Hospitals facing COVID-19 surge
Notes indicating the patient has a "do not resuscitate" order are written on the window of a patient's room in the COVID-19 Intensive Care Unit at Three Rivers Asante Medical Center on September 9, 2021 in Grants Pass, Oregon. Nathan Howard/Getty Images

Some measures have already been taken during the pandemic to ease the burden on hospitals under strain, such as the postponement of elective surgeries.

But crisis standards of care mean resources that are limited, such as ICU beds and ventilators, are given to patients that have higher chances of survival.

According to the Associated Press, they generally use scoring systems to determine which patients are given the resources, and which are only treated with pain medication or other palliative care.

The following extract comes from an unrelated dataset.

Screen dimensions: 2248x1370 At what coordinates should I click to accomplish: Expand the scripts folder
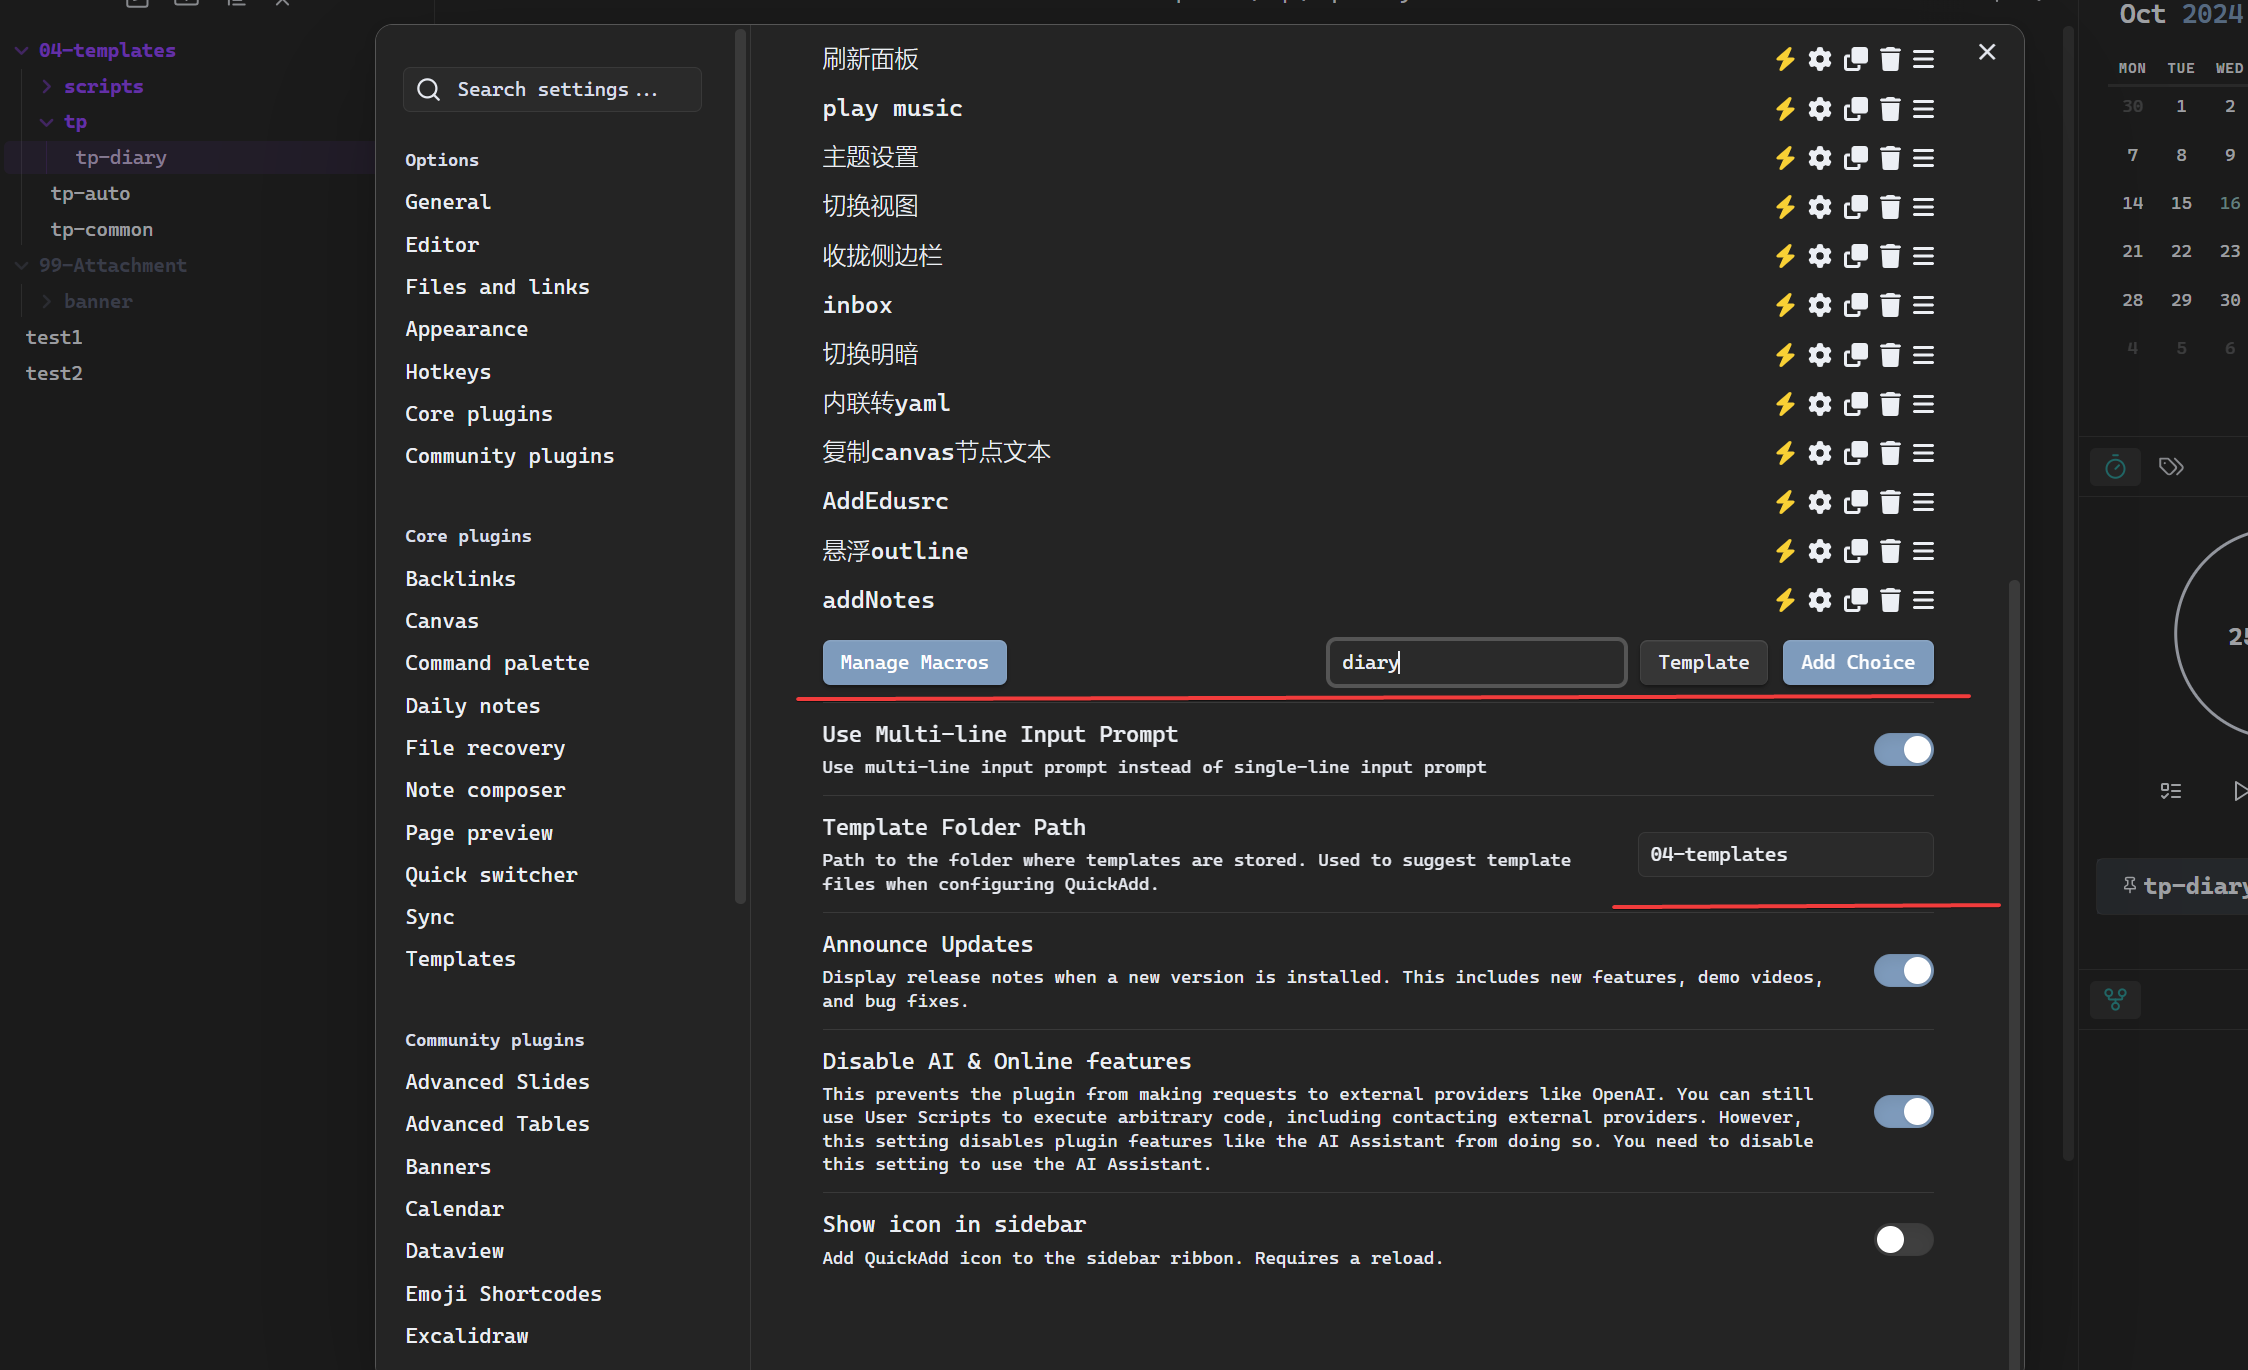[x=47, y=86]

In both Idaho and Montana, a combination of factors are used to determine a patient's "priority score" and a lower score means they are more likely to survive and pushes them higher on the list for resources.

Both states score people based on saving the highest number of their "life-years," so those with cancer or other diseases that affect their life expectancy receive higher scores, according to the AP.

Idaho officials said crisis standards of care had been activated due to COVID-19 hospitalizations, largely made up of unvaccinated individuals, climbing to record levels and exhausting the supply of staff, available beds and necessary resources needed.

"Our hospitals and healthcare systems need our help," Dave Jeppesen, the director of the Idaho Department of Health and Welfare, said in a statement on Thursday.

"The best way to end crisis standards of care is for more people to get vaccinated. It dramatically reduces your chances of having to go to the hospital if you do get sick from COVID-19. In addition, please wear a mask indoors in public and outdoors when it's crowded to help slow the spread.

"The situation is dire—we don't have enough resources to adequately treat the patients in our hospitals, whether you are there for COVID-19 or a heart attack or because of a car accident."